## REQUIRED WORK
**1)** In the passage about Adams Avenue Integrative Health, why did the Chief Executive Officer announce that gratuity was included in the existing prices? Answer in one to three sentences.
**2)** Carry on the passage about Adams Avenue Integrative Health from the point where it stops.

## EXERCISE TEXT
-- Opening Marker --
Alternative Healing Network is close to reaching sustainability through its storefront wellness center, the Adams Avenue Integrative Health. Profits subsidize services on a sliding scale, allowing access to almost all income levels, but more importantly, the storefront provides the means to provide free services each week in under-served neighborhoods. In 2011, an additional monthly clinic was started to provide services to survivors of domestic violence (and the employees who work at the shelter). This system of community service through internal sustainability is quite unique; most non-profits rely primarily upon grants and donations. It was an intriguing concept and one that I saw much potential in.
As the Chief Executive Officer, I have novel ideas about how to run Adams Avenue Integrative Health and make it truly sustainable while providing a template for the future of health care. One of the first changes I made was to announce that gratuity was included in our existing prices. Obviously not an easy sell to my staff, this has proven to be an incredible means for improving access to those who would otherwise not utilize massage for regular wellness care. My reasoning behind this: when do you tip your nurse, your doctor, your physical therapist or your phlebotomist? These are respected professionals who are considered legitimate health care providers. Why should we give our patients or clients another reason to not consider us similarly? Allowing consumers/clients/patients a means to access massage without the stress of not knowing how much to pay or tip, has been a powerful incentive to sustain their patronage.
-- Closing Marker --
## DATA SUPPLIED
-- Opening Marker --
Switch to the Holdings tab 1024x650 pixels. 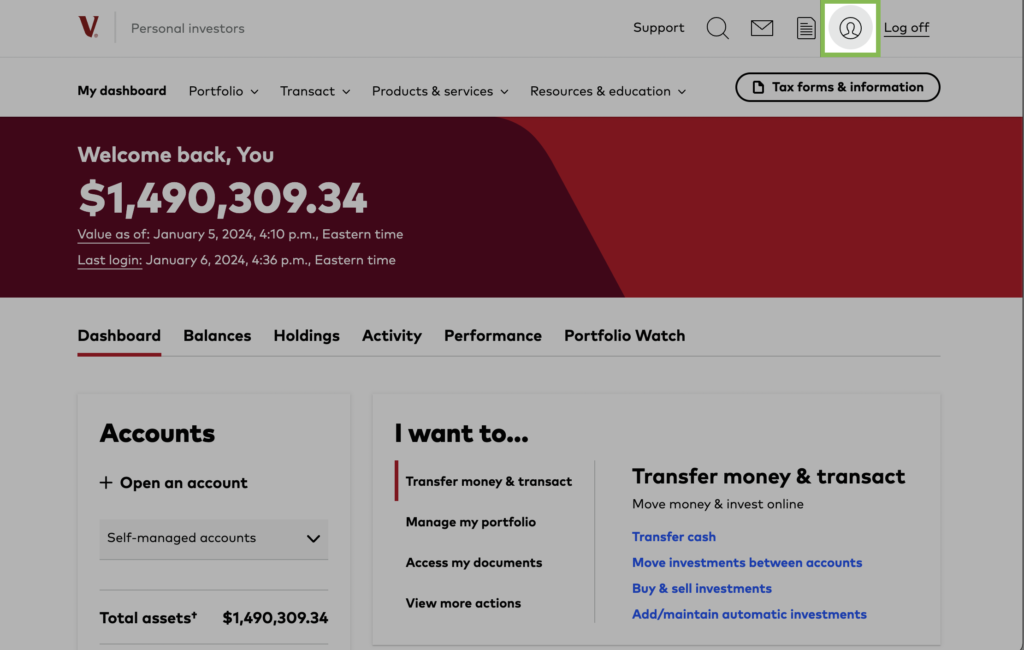[x=306, y=336]
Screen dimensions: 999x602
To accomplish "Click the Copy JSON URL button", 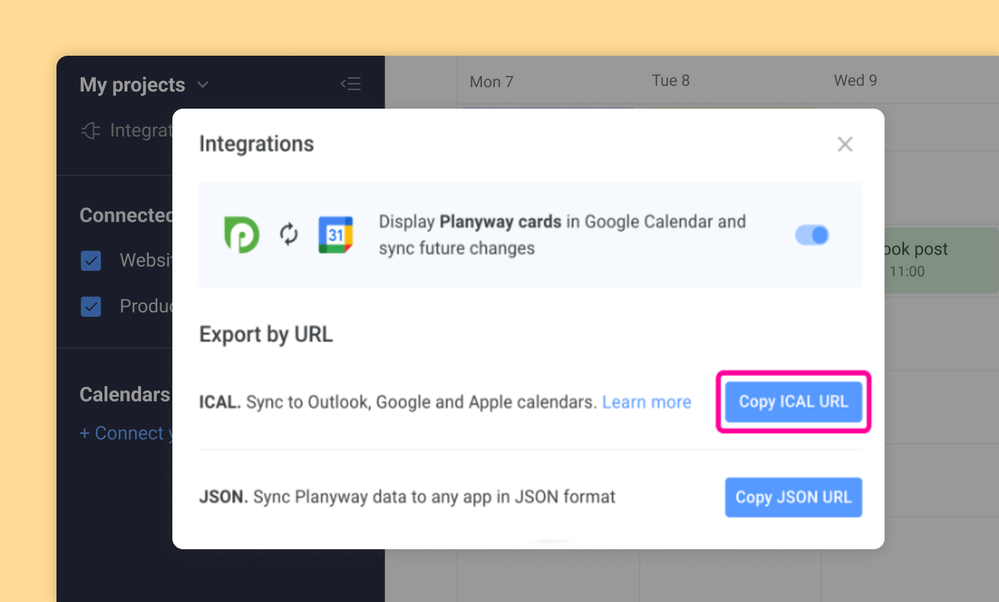I will [x=793, y=497].
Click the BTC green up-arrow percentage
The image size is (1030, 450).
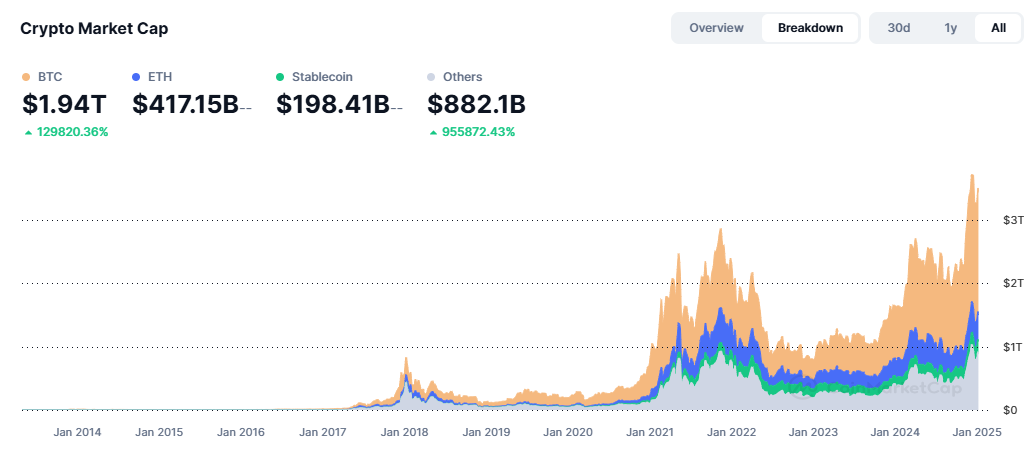click(x=66, y=132)
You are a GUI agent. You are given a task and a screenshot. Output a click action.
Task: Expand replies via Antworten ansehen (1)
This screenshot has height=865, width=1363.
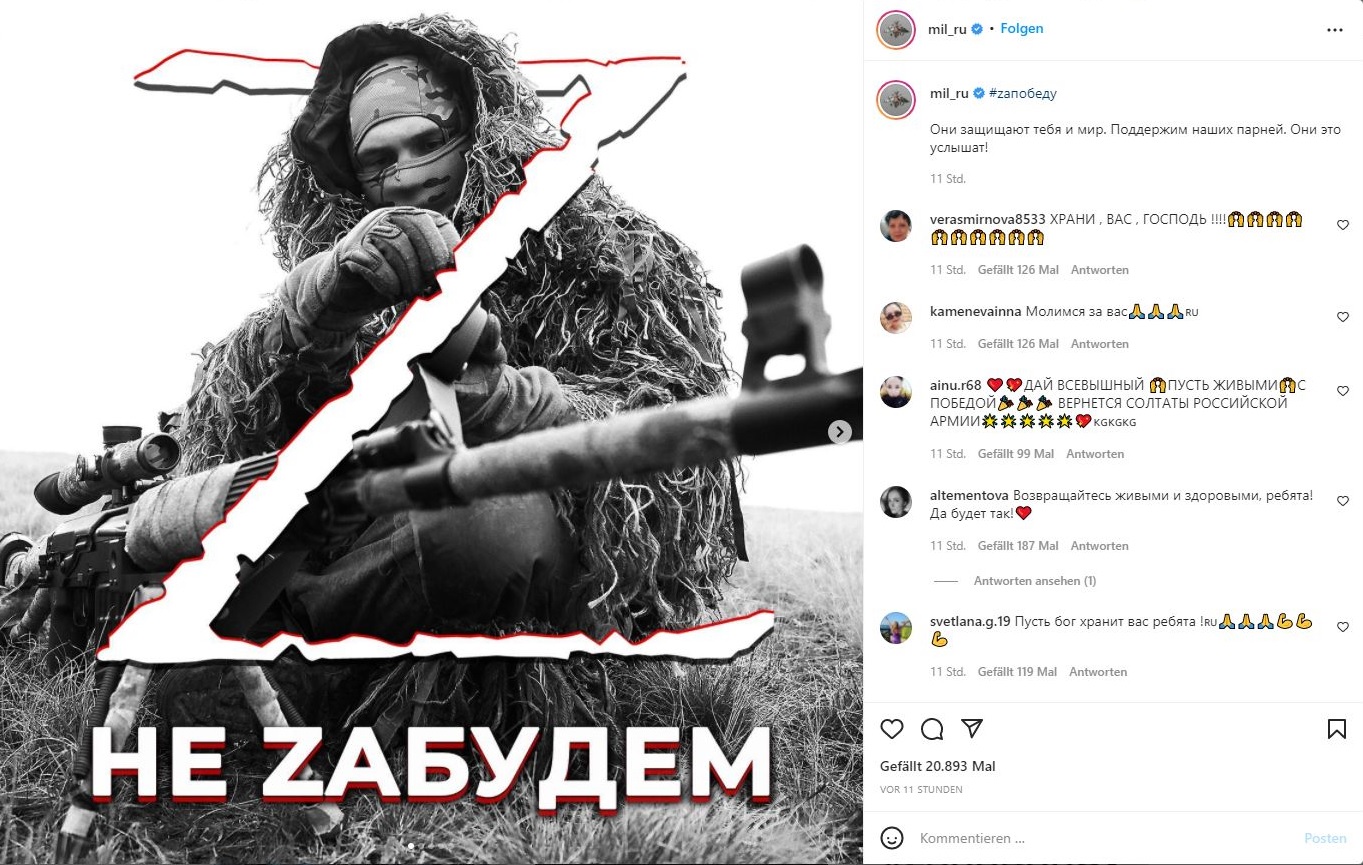pyautogui.click(x=1035, y=581)

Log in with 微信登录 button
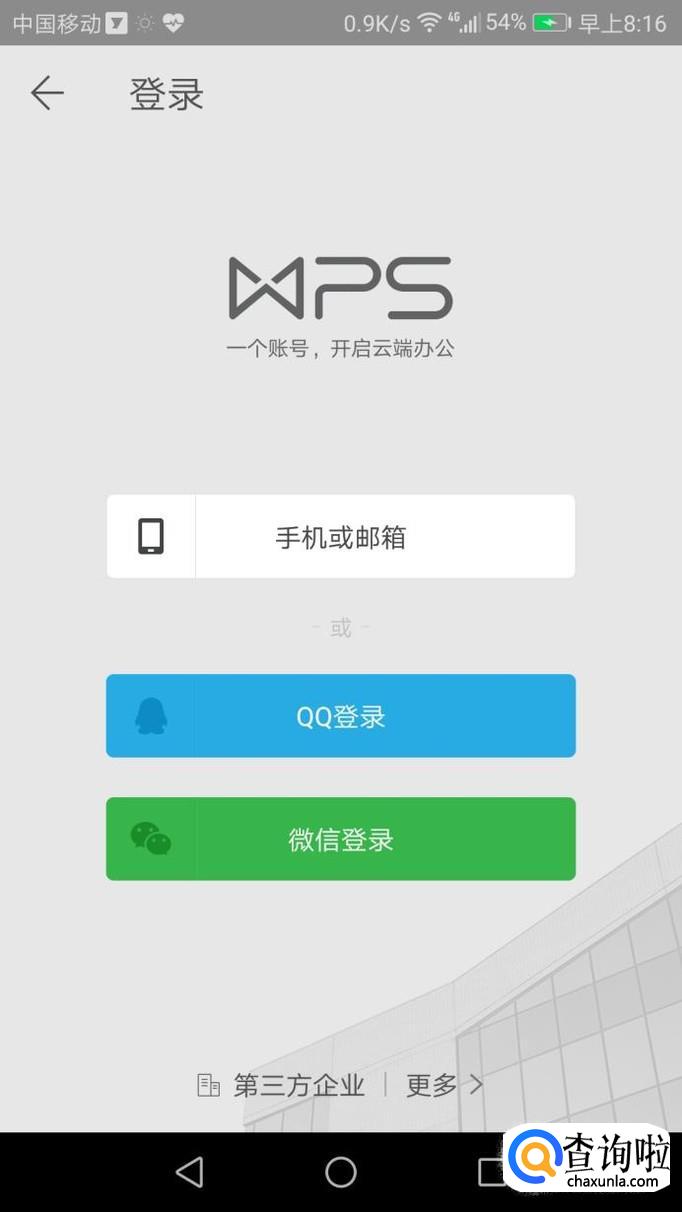[x=341, y=839]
-- Closing Marker --
## YOUR RESPONSES
**1)** Nurses, doctors, physical therapists and phlebotomists are not tipped, and the CEO wanted clients to regard massage therapists as legitimate health care providers in the same way. Removing the stress of not knowing how much to pay or tip also made massage easier to use for regular wellness care and encouraged clients to keep coming.

**2)**
One of the most interesting facets of my time at the center, is drawing upon my expertise in patient communication, compliance and ethics. I fully credit my education and work as a massage therapist in my by ability to speak to these issues. Every massage therapist knows that when someone gets on your table, they feel apt to reveal anything and everything to you. Often times, this bumps up (or even crashes) against our scope of practice as therapists. We have all been asked questions about things that are completely beyond our scope of practice and we must learn effective ways to answer these questions. Now that my job is to manage a team of varied clinicians, it is clear that this is not unique to massage therapists. In fact, all health care providers encounter this and benefit from knowing where their scope ends and their colleague's scope begins.
Leading a team of complimentary and primary health care providers is an incredibly fulfilling way to continue a career as a massage therapist. The technical education, the professional experience and the people I meet and work with have made it all worthwhile and unspeakably fulfilling. There are many ways to call yourself a professional massage therapist and pursue your ultimate dreams of helping those around you reach and maintain health and wellness.
Christy Schumacher is a medical ethicist and massage therapist who works with integrative health care practitioners to improve access to and utilization of professional massage therapy within conventional medicine. She has a strong background in public health, evidence-based medicine and outcomes-based models of care.